→ Task to complete
Output the entries below without any alteration.

→ Stored data
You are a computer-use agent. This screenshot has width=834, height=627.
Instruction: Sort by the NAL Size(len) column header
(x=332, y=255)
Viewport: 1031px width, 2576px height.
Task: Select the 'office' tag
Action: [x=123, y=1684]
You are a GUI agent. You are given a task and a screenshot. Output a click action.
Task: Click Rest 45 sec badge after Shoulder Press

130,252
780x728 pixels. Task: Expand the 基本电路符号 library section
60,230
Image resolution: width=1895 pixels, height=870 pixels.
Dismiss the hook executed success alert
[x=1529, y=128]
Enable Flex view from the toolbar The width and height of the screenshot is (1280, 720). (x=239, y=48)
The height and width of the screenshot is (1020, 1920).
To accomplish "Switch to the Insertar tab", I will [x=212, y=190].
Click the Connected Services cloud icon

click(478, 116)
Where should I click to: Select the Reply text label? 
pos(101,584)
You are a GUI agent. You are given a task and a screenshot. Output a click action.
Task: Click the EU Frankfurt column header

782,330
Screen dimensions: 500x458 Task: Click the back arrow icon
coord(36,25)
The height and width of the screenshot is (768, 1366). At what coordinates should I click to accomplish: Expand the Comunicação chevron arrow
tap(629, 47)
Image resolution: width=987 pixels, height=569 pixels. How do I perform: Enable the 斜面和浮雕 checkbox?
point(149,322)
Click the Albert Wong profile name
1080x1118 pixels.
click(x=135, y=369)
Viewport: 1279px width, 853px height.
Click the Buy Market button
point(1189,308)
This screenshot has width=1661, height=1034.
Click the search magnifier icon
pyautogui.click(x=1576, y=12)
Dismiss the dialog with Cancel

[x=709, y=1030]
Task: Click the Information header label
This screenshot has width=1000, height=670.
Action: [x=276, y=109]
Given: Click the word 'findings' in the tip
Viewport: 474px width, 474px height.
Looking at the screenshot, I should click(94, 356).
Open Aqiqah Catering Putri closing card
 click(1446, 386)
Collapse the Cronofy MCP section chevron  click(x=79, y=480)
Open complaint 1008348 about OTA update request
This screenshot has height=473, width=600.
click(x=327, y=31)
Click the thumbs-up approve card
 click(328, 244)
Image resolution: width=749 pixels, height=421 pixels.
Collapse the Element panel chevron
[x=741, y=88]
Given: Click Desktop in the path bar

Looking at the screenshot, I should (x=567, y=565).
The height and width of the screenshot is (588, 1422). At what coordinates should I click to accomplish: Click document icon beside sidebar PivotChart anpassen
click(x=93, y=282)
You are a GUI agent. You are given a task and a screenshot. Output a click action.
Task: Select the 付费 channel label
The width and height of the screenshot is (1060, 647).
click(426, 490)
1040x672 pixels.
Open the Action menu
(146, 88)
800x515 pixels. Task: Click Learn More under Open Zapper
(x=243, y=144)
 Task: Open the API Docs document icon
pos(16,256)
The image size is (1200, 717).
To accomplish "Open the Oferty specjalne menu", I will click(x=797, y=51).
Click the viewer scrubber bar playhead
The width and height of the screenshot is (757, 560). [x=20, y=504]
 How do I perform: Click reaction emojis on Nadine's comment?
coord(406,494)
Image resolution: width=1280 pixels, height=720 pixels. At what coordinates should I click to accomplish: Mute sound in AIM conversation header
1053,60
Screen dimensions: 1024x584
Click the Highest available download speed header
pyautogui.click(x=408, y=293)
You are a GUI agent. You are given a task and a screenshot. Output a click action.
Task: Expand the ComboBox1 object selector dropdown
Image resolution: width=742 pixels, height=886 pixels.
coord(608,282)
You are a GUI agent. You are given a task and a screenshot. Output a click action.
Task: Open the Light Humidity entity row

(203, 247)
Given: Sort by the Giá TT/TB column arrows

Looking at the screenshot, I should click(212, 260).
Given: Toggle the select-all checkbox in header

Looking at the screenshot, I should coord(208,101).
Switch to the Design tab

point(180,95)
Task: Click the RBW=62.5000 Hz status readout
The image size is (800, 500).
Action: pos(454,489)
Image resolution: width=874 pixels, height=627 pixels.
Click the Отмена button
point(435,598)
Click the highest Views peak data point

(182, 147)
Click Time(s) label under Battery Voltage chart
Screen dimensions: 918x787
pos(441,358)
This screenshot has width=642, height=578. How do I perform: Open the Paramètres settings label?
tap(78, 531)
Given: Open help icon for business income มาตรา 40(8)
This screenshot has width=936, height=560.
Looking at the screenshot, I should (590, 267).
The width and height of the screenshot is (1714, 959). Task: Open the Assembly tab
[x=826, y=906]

→ Reply to the task
You are a computer-use agent. This screenshot has width=834, height=627.
Instruction: Sort by the NAL Size(len) column header
(x=332, y=255)
Viewport: 1031px width, 2576px height.
Task: Select the 'office' tag
Action: [x=123, y=1684]
You are a GUI agent. You are given a task and a screenshot. Output a click action.
Task: Click Rest 45 sec badge after Shoulder Press

130,252
780x728 pixels. Task: Expand the 基本电路符号 library section
60,230
Image resolution: width=1895 pixels, height=870 pixels.
Dismiss the hook executed success alert
[x=1529, y=128]
Enable Flex view from the toolbar The width and height of the screenshot is (1280, 720). (x=239, y=48)
The height and width of the screenshot is (1020, 1920).
To accomplish "Switch to the Insertar tab", I will [x=212, y=190].
Click the Connected Services cloud icon

click(478, 116)
Where should I click to: Select the Reply text label? 
pos(101,584)
You are a GUI agent. You are given a task and a screenshot. Output a click action.
Task: Click the EU Frankfurt column header

782,330
Screen dimensions: 500x458 Task: Click the back arrow icon
coord(36,25)
The height and width of the screenshot is (768, 1366). At what coordinates should I click to accomplish: Expand the Comunicação chevron arrow
tap(629, 47)
Image resolution: width=987 pixels, height=569 pixels. How do I perform: Enable the 斜面和浮雕 checkbox?
point(149,322)
Click the Albert Wong profile name
1080x1118 pixels.
click(x=135, y=369)
Viewport: 1279px width, 853px height.
Click the Buy Market button
point(1189,308)
This screenshot has width=1661, height=1034.
Click the search magnifier icon
pyautogui.click(x=1576, y=12)
Dismiss the dialog with Cancel

[x=709, y=1030]
Task: Click the Information header label
This screenshot has width=1000, height=670.
Action: [x=276, y=109]
Given: Click the word 'findings' in the tip
Viewport: 474px width, 474px height.
Looking at the screenshot, I should click(94, 356).
Open Aqiqah Catering Putri closing card
 click(1446, 386)
Collapse the Cronofy MCP section chevron  click(x=79, y=480)
Open complaint 1008348 about OTA update request
This screenshot has height=473, width=600.
click(x=327, y=31)
Click the thumbs-up approve card
 click(328, 244)
Image resolution: width=749 pixels, height=421 pixels.
Collapse the Element panel chevron
[x=741, y=88]
Given: Click Desktop in the path bar

Looking at the screenshot, I should (x=567, y=565).
The height and width of the screenshot is (588, 1422). At what coordinates should I click to accomplish: Click document icon beside sidebar PivotChart anpassen
click(x=93, y=282)
You are a GUI agent. You are given a task and a screenshot. Output a click action.
Task: Select the 付费 channel label
The width and height of the screenshot is (1060, 647).
click(426, 490)
1040x672 pixels.
Open the Action menu
(146, 88)
800x515 pixels. Task: Click Learn More under Open Zapper
(x=243, y=144)
 Task: Open the API Docs document icon
pos(16,256)
The image size is (1200, 717).
To accomplish "Open the Oferty specjalne menu", I will click(x=797, y=51).
Click the viewer scrubber bar playhead
The width and height of the screenshot is (757, 560). [x=20, y=504]
 How do I perform: Click reaction emojis on Nadine's comment?
coord(406,494)
Image resolution: width=1280 pixels, height=720 pixels. At what coordinates should I click to accomplish: Mute sound in AIM conversation header
1053,60
Screen dimensions: 1024x584
Click the Highest available download speed header
pyautogui.click(x=408, y=293)
You are a GUI agent. You are given a task and a screenshot. Output a click action.
Task: Expand the ComboBox1 object selector dropdown
Image resolution: width=742 pixels, height=886 pixels.
coord(608,282)
You are a GUI agent. You are given a task and a screenshot. Output a click action.
Task: Open the Light Humidity entity row

(203, 247)
Given: Sort by the Giá TT/TB column arrows

Looking at the screenshot, I should click(212, 260).
Given: Toggle the select-all checkbox in header

Looking at the screenshot, I should coord(208,101).
Switch to the Design tab

point(180,95)
Task: Click the RBW=62.5000 Hz status readout
The image size is (800, 500).
Action: pos(454,489)
Image resolution: width=874 pixels, height=627 pixels.
Click the Отмена button
point(435,598)
Click the highest Views peak data point

(182, 147)
Click Time(s) label under Battery Voltage chart
Screen dimensions: 918x787
pos(441,358)
This screenshot has width=642, height=578. How do I perform: Open the Paramètres settings label?
tap(78, 531)
Given: Open help icon for business income มาตรา 40(8)
This screenshot has width=936, height=560.
Looking at the screenshot, I should (590, 267).
The width and height of the screenshot is (1714, 959). Task: Open the Assembly tab
[x=826, y=906]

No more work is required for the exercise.